How might we empower women traveling solo internationally?

A little context

In an age of online access, unending choice, and overwhelming travel reviews, we sift through the

clutter and change the way modern women travel, especially when they’re alone.

 

We know that personal choice is the most important decision a brand can never make for its

people — so we’ve created an app that gauges each woman’s travel experiences and focuses on the things that make her feel comfortable while traveling abroad, including preparedness, trusted sources, or just knowing there’s something who will have her back in case she needs it.

 

Amelia is a crowdsourced tourism app and community space for American millennial women who seek comfortable, authentic local experiences and connections while traveling internationally.

 

Unlike other travel social media platforms (such as  all in one platform.Wayn, Rent a Local Friend, or Foursquare) that provides "quantity of recommendations" for all types of travelers, Amelia empowers women, promotes exploration and curates personalized tourism content for international urban connections

The white space

As traveling becomes more popular, and as women feel more empowered, there are more women traveling than ever before. However, safety and comfort is the number one concern for women traveling on their own. In fact, it’s the number one concern of all millennials traveling internationally. And though the tourism industry is growing, female users confirm that the industry is not catching up to their needs.

230%

increase in the number of women-only travel founded companies in the past six years

80%

of millennials rank safety as their primary concern when planning a trip

55%

of millennials would like to access personalized experiences and services that they feel big companies don't have the bandwidth to provide

Our approach

We made it our mission to truly understand the pain points and gain creators of the current tourism, exploration and discovery experiences

of our audience. We started with secondary research and informed our product from the findings of one-on-one interviews with women. We then surveyed over 100 women about international travel. We understood fear and discomfort through the lens of many different personalities. We created a matrix grouping these and ranked them according to likelihood, and potential danger associated. This helped us create archetypes that we profiled better later through interviews. We were then able to develop many prototype iterations of our app leveraging our fear matrix of what women need and consider when traveling, crosschecking it against competitive offerings, and making sure that it appealed to our target demographic through user testing.

INFORMATION SUPPLIED.
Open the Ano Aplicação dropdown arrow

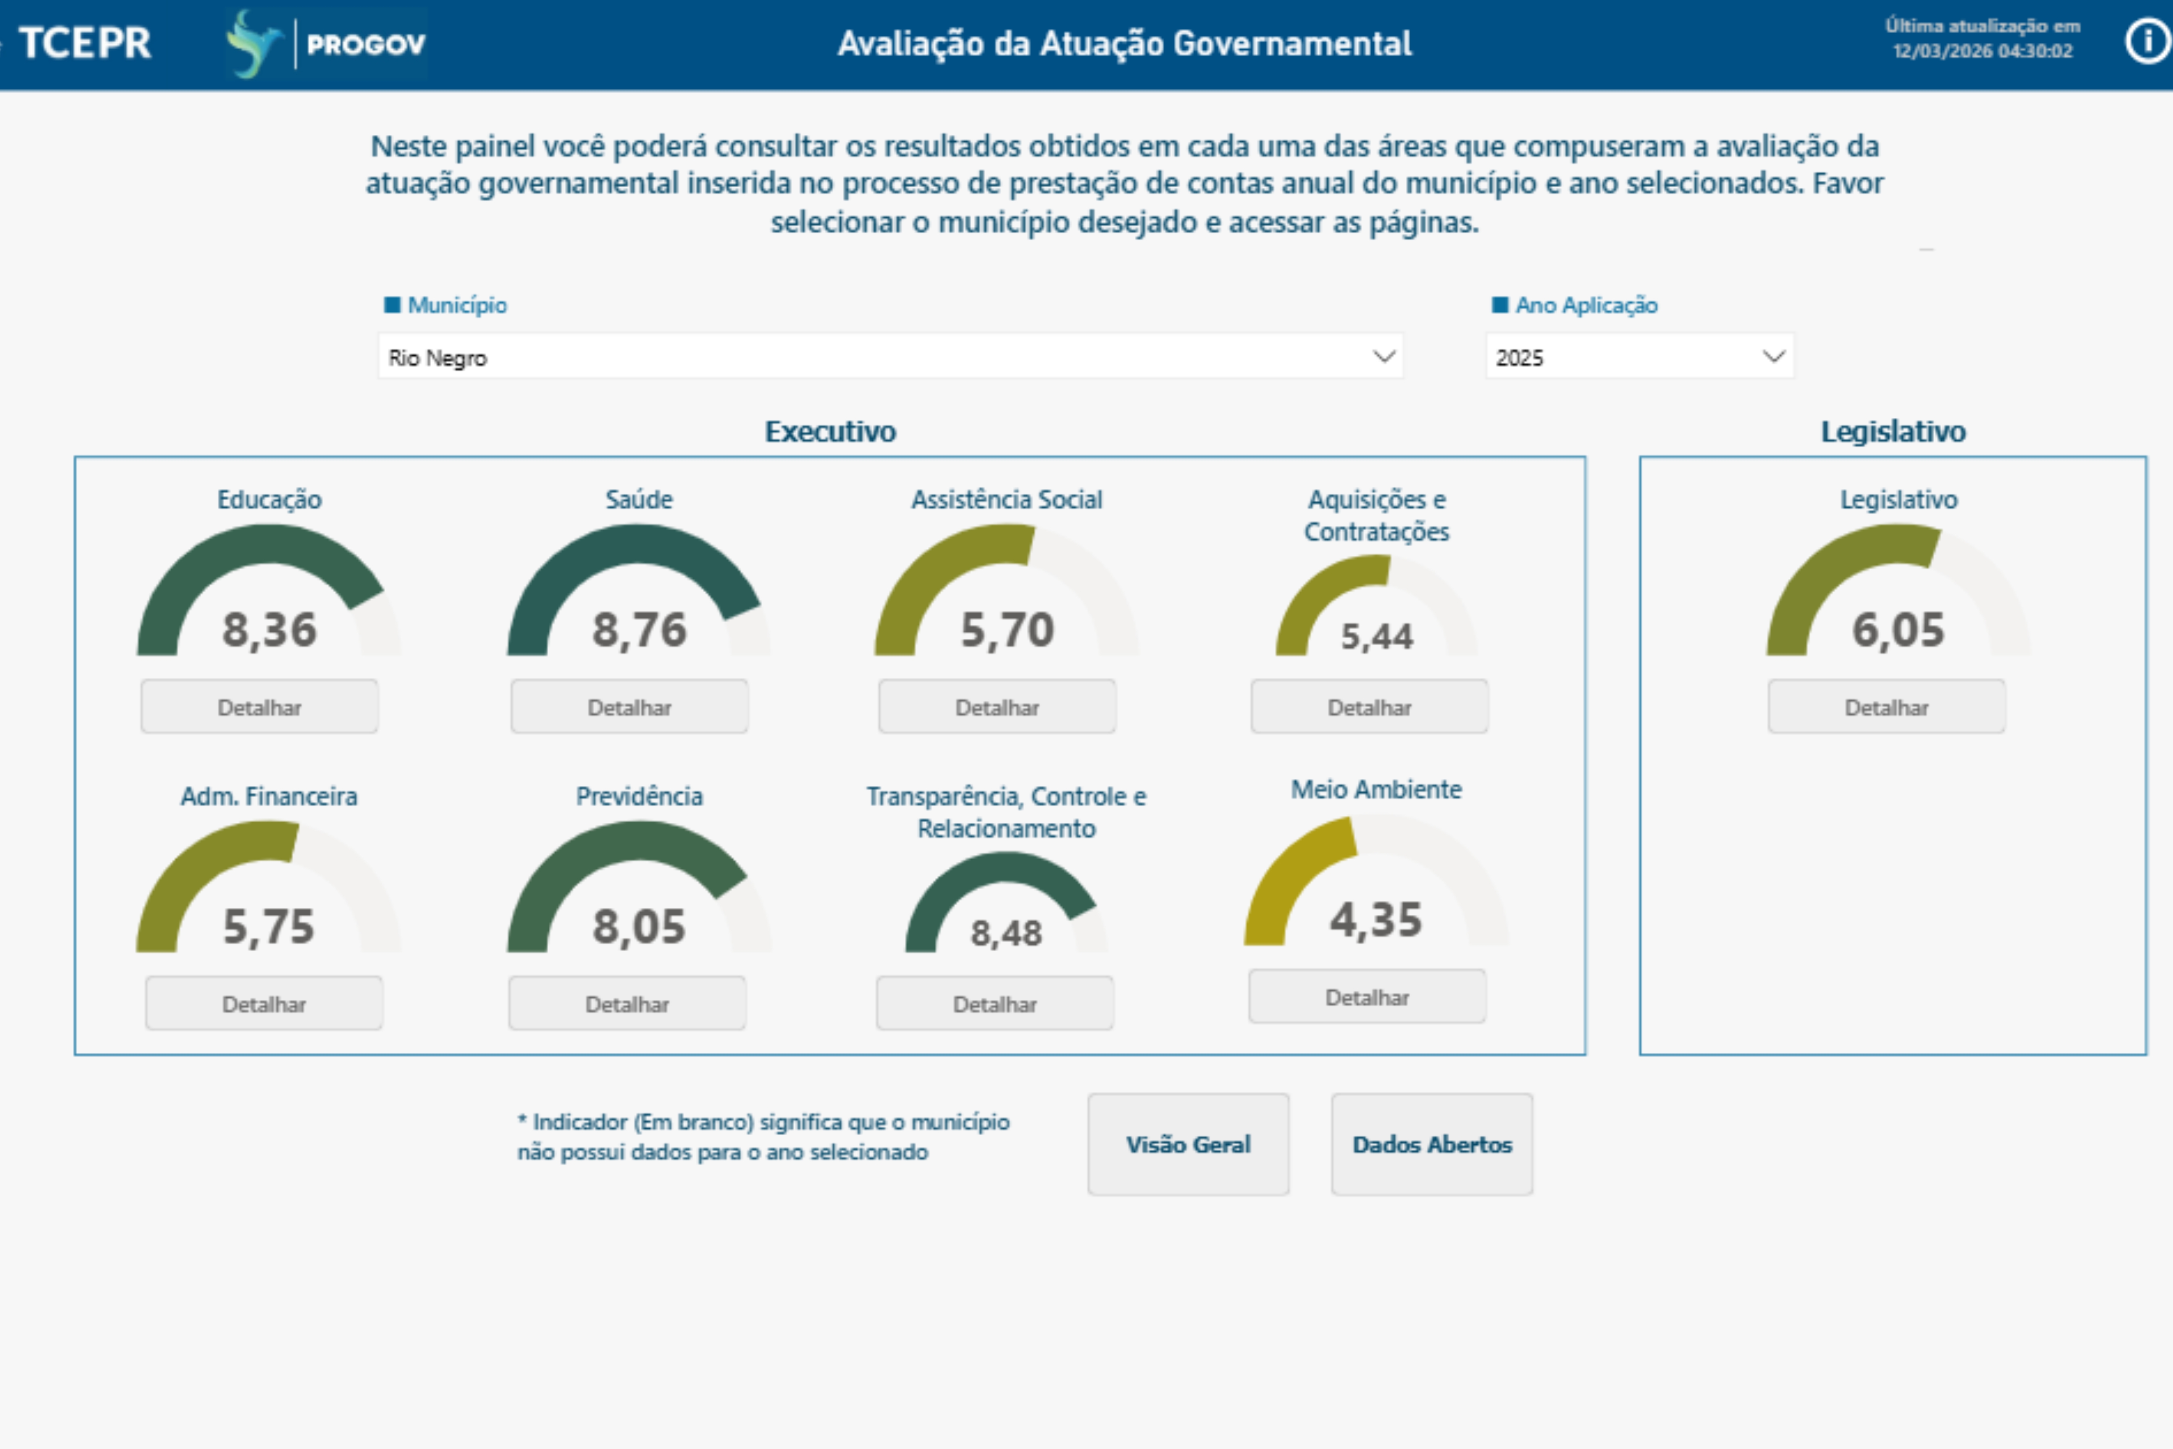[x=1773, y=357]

WHAT YOU ARE ASKED TO DO. From the write-up on the Amelia travel app, copy word for word the stretch that begins with the words "In an age of" and ends with "she needs it.".

OUTPUT FOR THIS EXERCISE.
In an age of online access, unending choice, and overwhelming travel reviews, we sift through the

clutter and change the way modern women travel, especially when they’re alone.

 

We know that personal choice is the most important decision a brand can never make for its

people — so we’ve created an app that gauges each woman’s travel experiences and focuses on the things that make her feel comfortable while traveling abroad, including preparedness, trusted sources, or just knowing there’s something who will have her back in case she needs it.